Part 1: The Agent Arcade App

From Electron to Tauri

The first version used Electron. It was the natural choice for a transparent desktop overlay that worked cross-OS. The setIgnoreMouseEvents(true, { forward: true }) function gave me exactly what I needed. Clicks passed through the transparent areas to apps underneath, keyboard events still reached the game, and everything worked.

Once I had it running, I wanted to see if I could get the same result with a smaller footprint. Tauri is a Rust-powered alternative with a fraction of the binary size, so I asked Copilot CLI to investigate Tauri v2 and plan the migration.

The migration itself was surprisingly smooth. Copilot CLI scaffolded the entire src-tauri/ directory, wrote the Rust backend (main.rs, lib.rs), configured the Tauri plugins, and updated the frontend bridge. Where Electron had ipcMain/ipcRenderer, Tauri uses invoke and event emitters. Copilot CLI handled that mapping and had a working build within a single session.

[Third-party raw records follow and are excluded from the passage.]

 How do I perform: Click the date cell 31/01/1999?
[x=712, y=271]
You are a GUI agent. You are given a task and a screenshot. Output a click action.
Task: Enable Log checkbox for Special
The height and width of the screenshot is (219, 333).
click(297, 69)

The interesting challenge? Click-through.

Making click-through work

Electron’s setIgnoreMouseEvents(true, { forward: true }) is deceptively powerful. It passes mouse events through transparent pixels while keeping keyboard input active. Tauri’s set_ignore_cursor_events is all-or-nothing (at least from what I could find). Mouse events are either completely ignored or completely captured. No forwarding.

This turned into one of the more interesting problem-solving sessions of the weekend. When the game was running, click-through needed to be ON so you could use apps underneath. But when you hit Escape to pause, you needed to interact with the HUD overlay (play button, game switcher, close button). Copilot CLI and I explored several approaches:

• Disabling click-through when paused, which blocked all interaction with apps behind the overlay
• A global Escape shortcut for unpausing, but macOS ate the keypress before it reached the app
• The rdev crate for global input events, which crashed on macOS due to CGEventTap conflicts with Tauri’s run loop
• Hiding the window when paused, which worked but felt janky

The solution that stuck? A combination: normal keydown for pausing (works when the game has focus), a global shortcut for unpausing (works at the OS level), and resizing the window to just the HUD bar when paused so there’s no full-screen overlay blocking your other apps. It took probably 20+ back-and-forth turns with Copilot CLI to land on this, but the final result works reliably across macOS, Windows, and Linux.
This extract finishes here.